Banking APIs are part of a broader ecosystem, acting as rails to deliver financial transactions and account data. Banks are already working with orchestration vendors to look at a more general use of banking APIs to interoperate with government services and eRetailers. A report from U.K. Finance predicts that Open Banking will be a significant part of the payments sector delivering choices for customers and more accessible and faster payments for retailers.

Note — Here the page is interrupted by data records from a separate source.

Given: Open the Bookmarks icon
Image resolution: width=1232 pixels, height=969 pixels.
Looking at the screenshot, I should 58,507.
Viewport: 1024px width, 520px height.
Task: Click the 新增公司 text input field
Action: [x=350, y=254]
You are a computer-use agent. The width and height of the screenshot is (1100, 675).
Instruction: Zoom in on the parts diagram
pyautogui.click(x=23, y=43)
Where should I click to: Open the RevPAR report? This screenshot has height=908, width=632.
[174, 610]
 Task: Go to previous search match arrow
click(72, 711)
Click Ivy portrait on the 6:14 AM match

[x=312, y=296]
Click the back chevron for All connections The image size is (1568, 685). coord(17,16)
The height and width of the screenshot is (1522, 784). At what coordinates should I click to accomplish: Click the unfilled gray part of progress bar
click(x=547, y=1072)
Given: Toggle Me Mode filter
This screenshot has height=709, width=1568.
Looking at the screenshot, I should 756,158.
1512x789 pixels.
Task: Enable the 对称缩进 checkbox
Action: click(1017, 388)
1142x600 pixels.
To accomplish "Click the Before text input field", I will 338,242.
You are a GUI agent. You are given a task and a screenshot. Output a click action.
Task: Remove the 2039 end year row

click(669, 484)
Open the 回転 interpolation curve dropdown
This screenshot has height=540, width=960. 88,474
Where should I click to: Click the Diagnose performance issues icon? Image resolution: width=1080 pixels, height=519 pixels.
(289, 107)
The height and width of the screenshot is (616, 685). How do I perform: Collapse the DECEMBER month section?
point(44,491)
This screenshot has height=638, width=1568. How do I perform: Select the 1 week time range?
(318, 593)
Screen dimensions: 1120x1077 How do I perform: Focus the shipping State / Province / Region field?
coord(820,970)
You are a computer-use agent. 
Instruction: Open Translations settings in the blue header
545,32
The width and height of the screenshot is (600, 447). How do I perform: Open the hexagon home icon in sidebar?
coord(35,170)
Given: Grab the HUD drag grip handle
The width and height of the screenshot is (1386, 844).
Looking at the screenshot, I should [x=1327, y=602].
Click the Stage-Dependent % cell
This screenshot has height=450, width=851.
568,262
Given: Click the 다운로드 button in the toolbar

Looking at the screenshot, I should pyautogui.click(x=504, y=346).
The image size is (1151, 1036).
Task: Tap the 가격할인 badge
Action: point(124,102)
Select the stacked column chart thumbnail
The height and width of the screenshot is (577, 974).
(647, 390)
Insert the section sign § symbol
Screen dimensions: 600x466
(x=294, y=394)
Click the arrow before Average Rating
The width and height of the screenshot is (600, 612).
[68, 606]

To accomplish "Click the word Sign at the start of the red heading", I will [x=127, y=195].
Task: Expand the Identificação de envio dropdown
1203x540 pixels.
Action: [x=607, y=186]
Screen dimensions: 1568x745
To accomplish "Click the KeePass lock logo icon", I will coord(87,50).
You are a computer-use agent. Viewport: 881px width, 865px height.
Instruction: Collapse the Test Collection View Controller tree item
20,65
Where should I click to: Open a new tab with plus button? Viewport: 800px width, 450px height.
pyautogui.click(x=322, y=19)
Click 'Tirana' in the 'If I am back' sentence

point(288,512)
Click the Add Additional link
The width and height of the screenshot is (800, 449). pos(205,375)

Faster and instant payments

A fast world needs faster payments. Consumers and retailers alike are driving the need for fast and instant payment mechanisms to deliver transactions. These fast payments are likely to become a normal mode of transacting with a retailer; they are simplified and convenient, but they attract fraud. APIs, including banking APIs, will drive the uptake of instant payments. Support and enablement of cross-border payments from the SWIFT ISO20022 standard should be in place by the end of 2022. However, faster and instant payments must be cross-checked with modern anti-fraud tools that use advanced methods to spot fraud as it happens. This is only achievable with technologies such as machine learning that can detect fraud as it happens and learn to spot emerging threats.

AI-driven anti-fraud tools for a cashless society

Cashless transaction volumes will double by 2030. This increase will require a major shift in the structure of the payment rails; this may be achieved using the cryptocurrency platforms and banking APIs but will require supportive measures such as anti-fraud technologies and cross-border regulations. Unfortunately, the cashless society, backed by faster and simplified payments, opens the door to fraud. Payment fraud is expected to increase to $40.62 billion by 2027, a 25% increase over 2020. If the world wants digital payments to thrive, payment systems must deeply integrate with intelligent, AI-driven anti-fraud tools. It is no longer enough to use hard-coded rules to deter fraud; behavioral monitoring and smart data analytics must enable the cashless society to prosper.

The future of payments is an exciting area. Digital payments have the potential to harden the world against the impact of pandemics and war. But fraudsters love digital payments as much as customers and retailers do. So as payment services continue to innovate, they must be shored up with advanced anti-fraud technologies to prevent exploitation by the bad guys.